I am new to image processing and python coding. I have detected a number of features in an image and have their respective pixel locations placed in a list format.

My_list = [(x1,y1),(x2,y2),......,(xn,yn)]

I would like to use DBSCAN algorithm to form clusters from the following points. Currently using sklearn.cluster to import the build in DBSCAN function for python. If the current format for the points is not compatible would like to know which is?

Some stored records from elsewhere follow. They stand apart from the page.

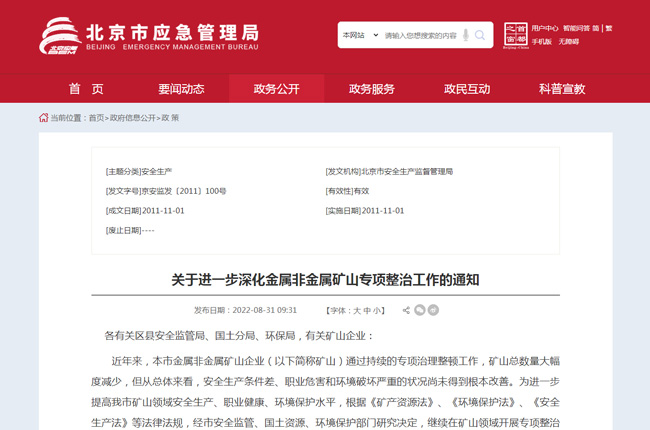650x430 pixels.
Task: Set font size to 大 (large)
Action: 357,311
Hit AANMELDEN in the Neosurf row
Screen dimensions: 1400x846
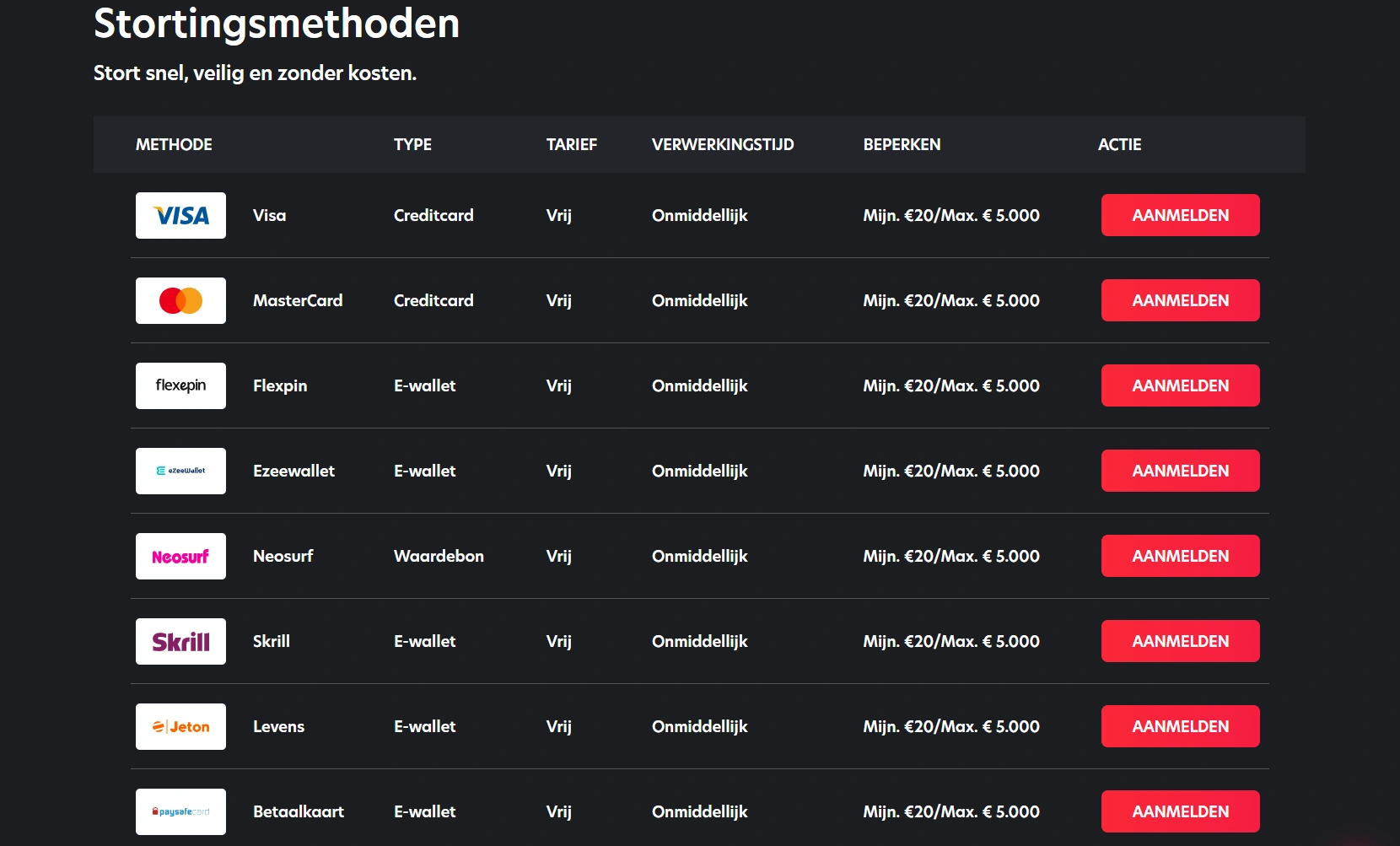coord(1180,556)
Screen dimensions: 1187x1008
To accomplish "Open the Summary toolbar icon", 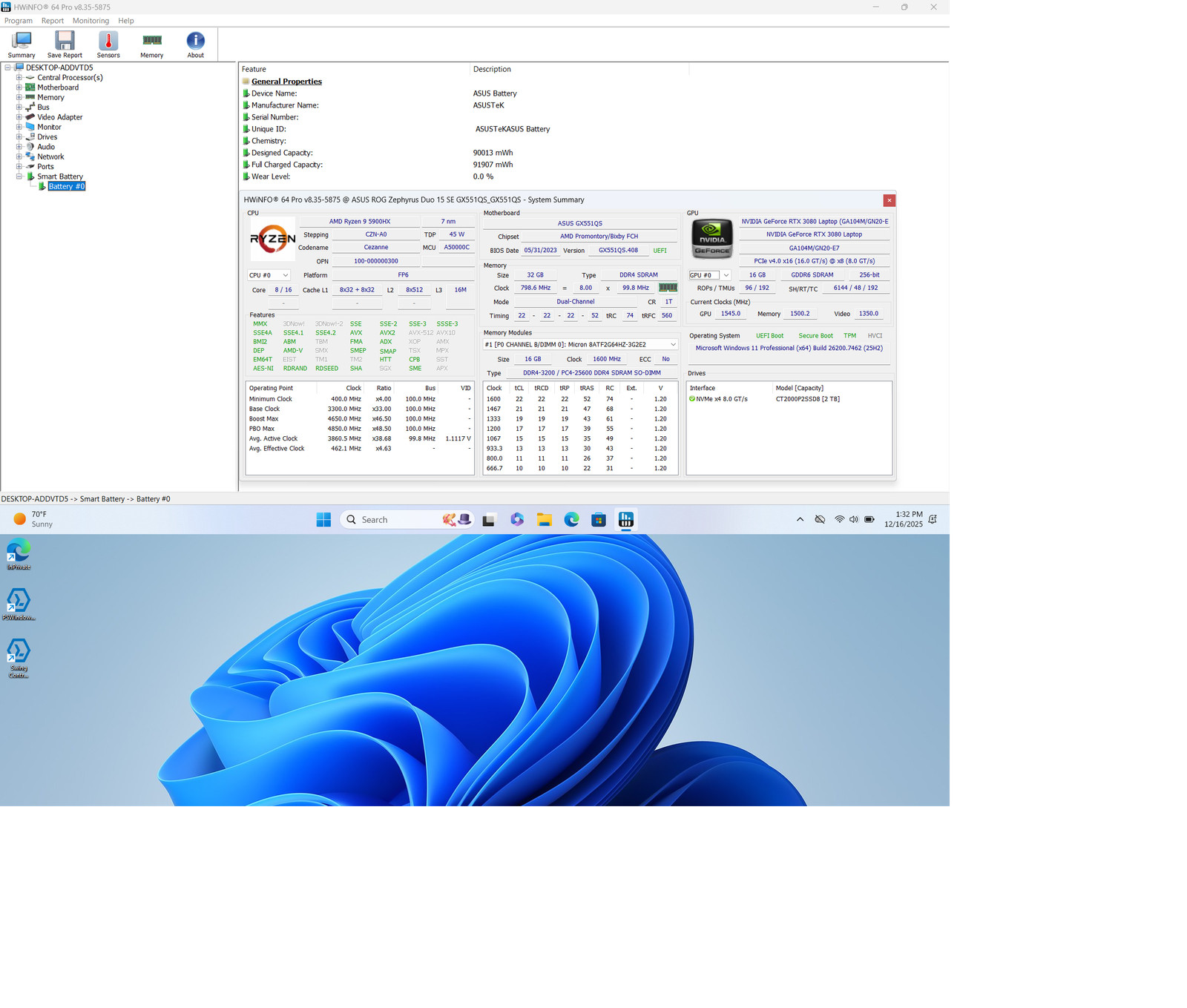I will 22,45.
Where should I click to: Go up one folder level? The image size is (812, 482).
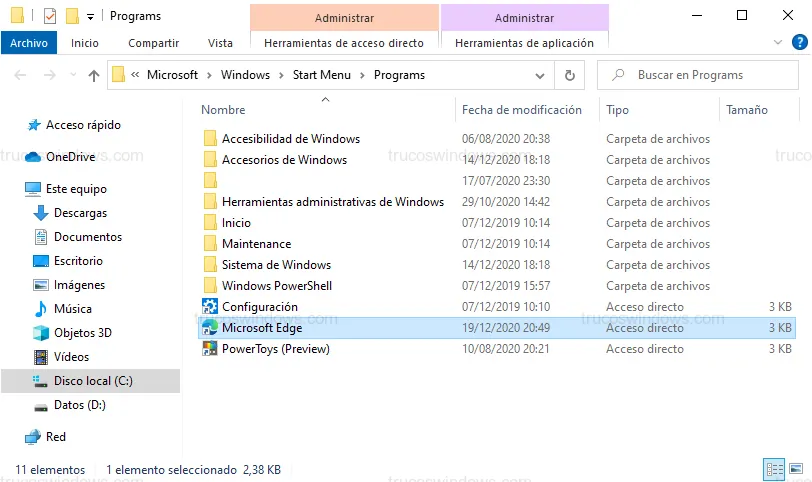[x=94, y=75]
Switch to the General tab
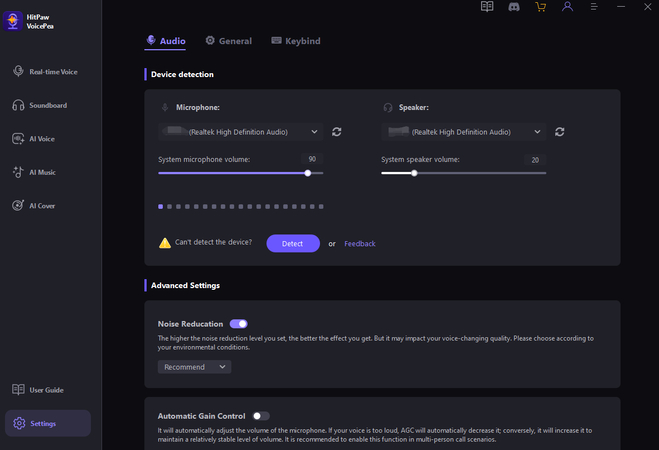This screenshot has width=659, height=450. (x=228, y=41)
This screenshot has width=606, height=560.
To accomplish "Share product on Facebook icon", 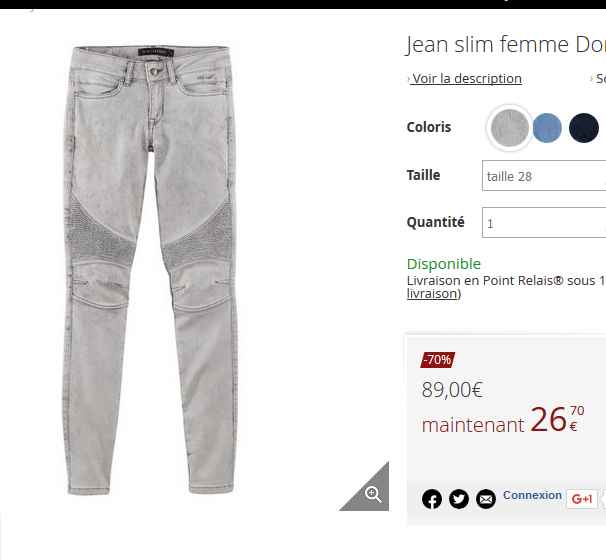I will [x=432, y=499].
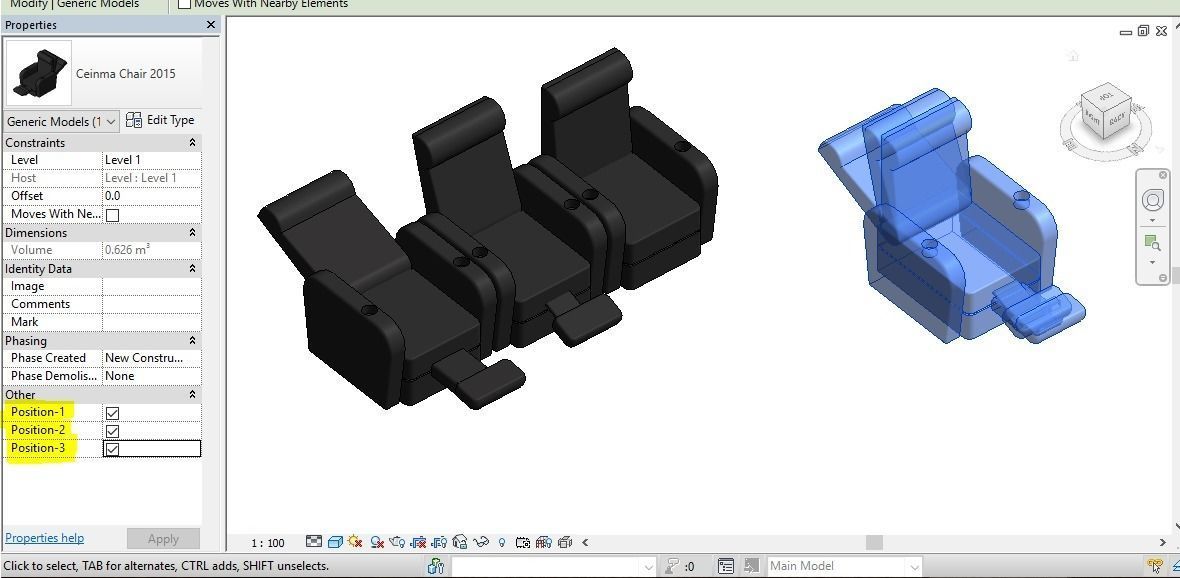The width and height of the screenshot is (1180, 578).
Task: Collapse the Phasing section
Action: [x=193, y=340]
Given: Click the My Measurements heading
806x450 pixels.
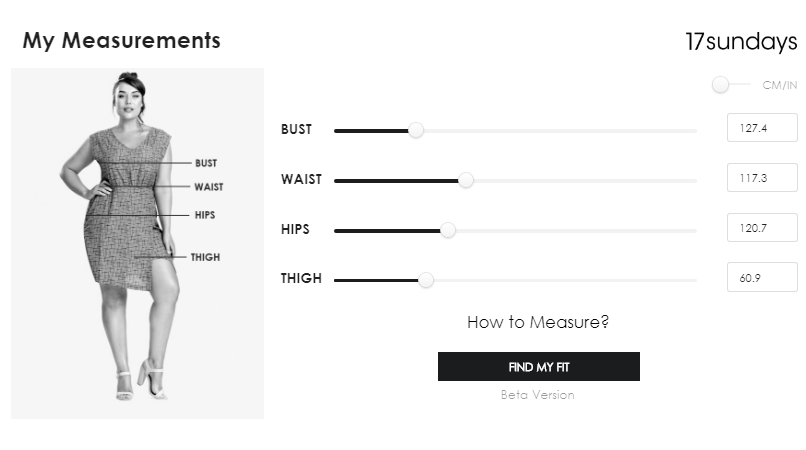Looking at the screenshot, I should tap(121, 41).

Error currently facing with the current format:

C:\Python\python.exe "F:/opencv_files/dbscan.py"  
**Traceback (most recent call last):**
  **File "**F:/opencv_files/dbscan.py**", line 83, in <module>  
    db = DBSCAN(eps=0.5, min_samples=5).fit(X) # metric=X)**  
  **File "**C:\Python\lib\site-packages\sklearn\cluster\dbscan_.py**", line 282, in fit  
    X = check_array(X, accept_sparse='csr')  
  File "**C:\Python\lib\site-packages\sklearn\utils\validation.py**", line 441, in check_array  
    "if it contains a single sample.".format(array))  
ValueError: Expected 2D array, got 1D array instead:  
array=[].  
Reshape your data either using array.reshape(-1, 1) if your data has a single feature or array.reshape(1, -1) if it contains a single sample.**

Solution

  • Your data is a list of tuple. There is nothing in this structure that prevents you from doing crazy things with that, such as having different lengths in there. Plus, this is a very slow and memory inefficient way of keeping the data because everything is boxed as a Python object.

    Just call data = numpy.array(data) to convert your data into an efficient multidimensional numeric array. This array will then have a shape.